Zusammenfassend kann man sagen, dass eine allgemeingültige Definition für Bilingualismus aufgrund der vielen unterschiedlichen Ansprüche, welche von den Forschern verschiedener Disziplinen an den Begriff gestellt werden, unmöglich erscheint und sich nur unter Berücksichtigung von den bereits erwähnten Unterscheidungen näher erläutern lässt (vgl. Baker 1993: 15). An dieser Stelle sollte Mackeys Stellungnahme in Betracht gezogen werden: Bilingualismus lässt sich nur willkürlich bestimmen und muss als etwas vollkommen Relatives betrachtet werden (vgl. Lambeck 1984: 26).

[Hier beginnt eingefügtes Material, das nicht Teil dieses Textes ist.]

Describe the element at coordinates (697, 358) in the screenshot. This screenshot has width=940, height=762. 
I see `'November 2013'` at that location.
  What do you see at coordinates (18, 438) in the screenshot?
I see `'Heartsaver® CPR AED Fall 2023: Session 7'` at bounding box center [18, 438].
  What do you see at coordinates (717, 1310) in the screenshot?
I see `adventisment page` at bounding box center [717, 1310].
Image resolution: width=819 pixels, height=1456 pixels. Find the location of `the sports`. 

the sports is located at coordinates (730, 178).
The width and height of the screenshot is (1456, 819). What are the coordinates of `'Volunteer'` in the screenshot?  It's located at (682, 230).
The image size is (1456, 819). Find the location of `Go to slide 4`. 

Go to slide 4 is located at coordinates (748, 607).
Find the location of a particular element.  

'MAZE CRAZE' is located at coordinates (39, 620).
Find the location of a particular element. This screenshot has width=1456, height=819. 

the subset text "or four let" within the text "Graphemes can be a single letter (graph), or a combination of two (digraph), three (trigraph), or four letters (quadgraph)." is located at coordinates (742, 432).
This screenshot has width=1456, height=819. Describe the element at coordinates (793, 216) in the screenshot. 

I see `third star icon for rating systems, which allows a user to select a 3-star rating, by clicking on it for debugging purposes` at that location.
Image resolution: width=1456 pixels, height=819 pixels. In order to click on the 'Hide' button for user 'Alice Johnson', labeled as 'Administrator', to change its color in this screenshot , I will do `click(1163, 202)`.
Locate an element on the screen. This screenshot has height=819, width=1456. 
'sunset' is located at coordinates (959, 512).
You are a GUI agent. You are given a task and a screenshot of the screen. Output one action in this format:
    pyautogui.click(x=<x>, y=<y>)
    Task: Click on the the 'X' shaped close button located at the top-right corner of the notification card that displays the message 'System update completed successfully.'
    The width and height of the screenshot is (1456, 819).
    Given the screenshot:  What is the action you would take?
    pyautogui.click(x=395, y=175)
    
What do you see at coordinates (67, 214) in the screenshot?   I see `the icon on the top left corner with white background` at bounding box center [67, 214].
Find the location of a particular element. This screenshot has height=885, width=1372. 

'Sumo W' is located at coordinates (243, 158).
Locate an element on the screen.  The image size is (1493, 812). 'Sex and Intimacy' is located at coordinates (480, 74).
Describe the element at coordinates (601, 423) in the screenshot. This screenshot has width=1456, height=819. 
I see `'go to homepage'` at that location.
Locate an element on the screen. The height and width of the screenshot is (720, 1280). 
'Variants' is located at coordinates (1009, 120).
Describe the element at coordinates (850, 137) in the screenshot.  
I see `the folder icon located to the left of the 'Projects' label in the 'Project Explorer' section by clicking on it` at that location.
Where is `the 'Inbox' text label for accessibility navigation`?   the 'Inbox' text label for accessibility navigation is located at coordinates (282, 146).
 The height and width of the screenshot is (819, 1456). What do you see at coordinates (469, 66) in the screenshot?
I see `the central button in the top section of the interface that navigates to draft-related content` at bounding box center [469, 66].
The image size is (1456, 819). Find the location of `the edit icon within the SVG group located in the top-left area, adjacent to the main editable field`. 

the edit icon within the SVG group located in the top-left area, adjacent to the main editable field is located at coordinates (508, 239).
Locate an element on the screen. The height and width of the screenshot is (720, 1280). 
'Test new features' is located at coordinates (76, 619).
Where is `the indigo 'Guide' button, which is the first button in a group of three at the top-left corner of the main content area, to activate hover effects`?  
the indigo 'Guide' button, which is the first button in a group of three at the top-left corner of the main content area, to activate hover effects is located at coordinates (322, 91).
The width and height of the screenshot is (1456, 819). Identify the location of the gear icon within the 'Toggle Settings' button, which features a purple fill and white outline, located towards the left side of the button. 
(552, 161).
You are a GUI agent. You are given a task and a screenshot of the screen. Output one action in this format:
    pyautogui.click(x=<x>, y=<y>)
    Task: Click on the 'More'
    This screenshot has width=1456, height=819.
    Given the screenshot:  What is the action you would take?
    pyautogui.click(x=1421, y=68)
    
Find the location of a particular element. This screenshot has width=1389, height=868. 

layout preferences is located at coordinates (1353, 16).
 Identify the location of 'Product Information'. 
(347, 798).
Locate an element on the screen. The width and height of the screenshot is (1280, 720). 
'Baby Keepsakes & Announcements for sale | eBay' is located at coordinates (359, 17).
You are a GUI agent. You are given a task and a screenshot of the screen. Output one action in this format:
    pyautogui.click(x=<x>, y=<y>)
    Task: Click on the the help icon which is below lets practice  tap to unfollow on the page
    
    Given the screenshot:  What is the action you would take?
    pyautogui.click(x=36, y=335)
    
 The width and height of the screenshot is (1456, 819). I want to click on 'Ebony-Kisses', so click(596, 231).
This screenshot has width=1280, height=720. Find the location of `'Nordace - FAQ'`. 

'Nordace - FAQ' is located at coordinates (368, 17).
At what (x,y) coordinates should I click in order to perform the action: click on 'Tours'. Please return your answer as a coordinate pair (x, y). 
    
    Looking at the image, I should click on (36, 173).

Allen Definitionsansätzen gemein ist jedoch, dass es sich um die teilweise bis hohe Beherrschung der verschiedenen Aspekte zweier Sprachen, welche sich auf das Sprechen, Lesen, Verstehen und Schreiben beziehen, handelt.
Die Sprachen, die ein Individuum beherrscht, lassen sich laut Kühl unter verschiedenen Gesichtspunkten betrachten. Dabei besteht ein wesentlicher Unterschied zwischen der Erstsprache, der dominanten Sprache und der bevorzugten Sprache. Die Erstsprache ist die Sprache, die chronologisch als primäre Sprache erworben wird (vgl. Kühl 2008: 66-69). Demnach ist die Zweitsprache diejenige, welche nach der Erstsprache erlernt wird (vgl. Günther/Günther 2004: 33). Wie bereits erwähnt, besteht gewöhnlich ein Ungleichgewicht zwischen den Kompetenzen im Bereich des Lesens, Schreibens, Verstehens und Sprechens in beiden Sprachen: Eine davon wird meistens besser beherrscht als die andere und wird demzufolge als dominante Sprache bezeichnet. Die andere ist dann die schwache Sprache (vgl. Kielhöfer/Jonekeit 1995: 11-12). Der Grad der Sprachbeherrschung und damit die Bestimmung der dominanten Sprache, können mithilfe von Sprachtests und Sprachbeobachtungen gemessen werden (vgl. Kühl 2008: 68). Normalerweise bevorzugt der Bilinguale seine dominante Sprache bei freier Sprachwahl und nutzt sie häufiger. Je nach Kontext kann diese zwischen verschiedenen Lebensbereichen variieren und ist somit thema-, umgebungs- und erlebnisgebunden (vgl. Kielhöfer/ Jonekeit 1995: 12).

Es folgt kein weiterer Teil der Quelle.